Findings issued by the United States Department of Justice demonstrate the shocking rise in violence and sexual assaults in Alabama’s prisons over the past five years. These findings leave no doubt that there is a humanitarian crisis in the state’s prisons. Photographs are now showing up in local and national media that showcase the violence that state officials have long hid from public eyes.
WBRC News reported last week the horrific conditions at St. Clair Correctional Facility in Springville, Alabama, based on more than 2500 photographs that were provided to the station on a jump drive in an envelope with no return address. They were provided anonymously Reporter Beth Shelburne showed the photographs to two former St. Clair correctional officers who both confirmed their authenticity. We have no confirmation at this time why they are no longer with St. Clair.
WBRC stated that the photos “give us an unprecedented and visceral window into what we’ve been reporting for years, but have never actually seen.” The story continues:
“Alabama prisons are a slaughterhouse, where rape, stabbings, murder and extortion happen around the clock, as confirmed in the recent Department of Justice investigation.”
In the wake of the Department of Justice’s letter to Alabama Governor Kay Ivey, law enforcement leaders across the state have called on officials to act with urgency. U.S. Attorney for the Southern District of Alabama, Richard Moore, said in a statement that the findings indicate a “flagrant disregard” for the constitutional prohibition on cruel and unusual punishments.
“The failure to respect the rule of law by providing humane treatment for inmates in Alabama prisons is a poor reflection on those of us who live and work in Alabama,” Mr. Moore said. “We are better than this.

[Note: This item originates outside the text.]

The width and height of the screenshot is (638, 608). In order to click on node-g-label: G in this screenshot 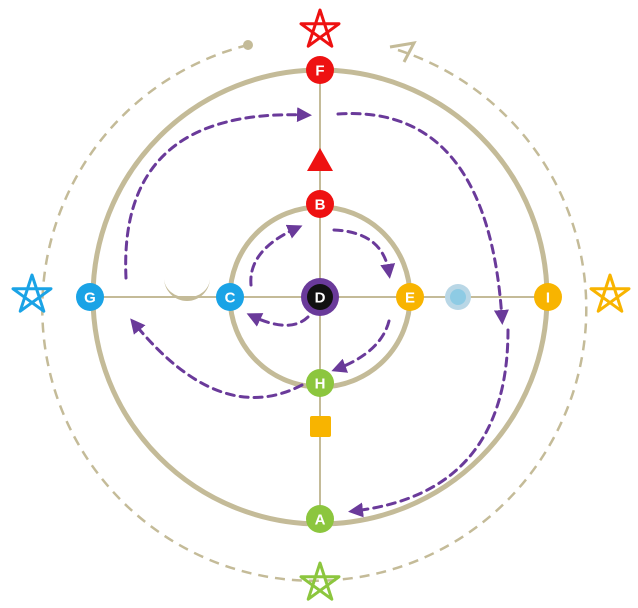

We do not need to tarry very long assessing blame, but rather commit to righting this wrong and spare our State further embarrassment.”
Jay Town, U.S. Attorney for the Northern District of Alabama, agreed. “This massive undertaking alleges constitutional troubles in the Alabama Department of Corrections which are serious, systemic, and in need of fundamental and comprehensive change,” he said in a statement.
The Justice Department’s letter shows — in detail — 25 immediate reform measures that Alabama must make a priority to reign in this violence and drug trafficking. The remedies are like those sought in EJI’s lawsuit about the situation at St. Clair and (according to a statement) “would address the root causes of prison violence: management deficiencies, inadequate investigations, the absence of internal classification systems for housing prisoners, severe staffing shortages, the absence of rehabilitative programming, the failure to intervene in drug trafficking, and the failure to treat a drug epidemic that is out of control.
“EJI believes that Alabama must act with a sense of urgency to implement the Justice Department’s recommendations, none of which requires or can be meaningfully addressed with new prison construction.”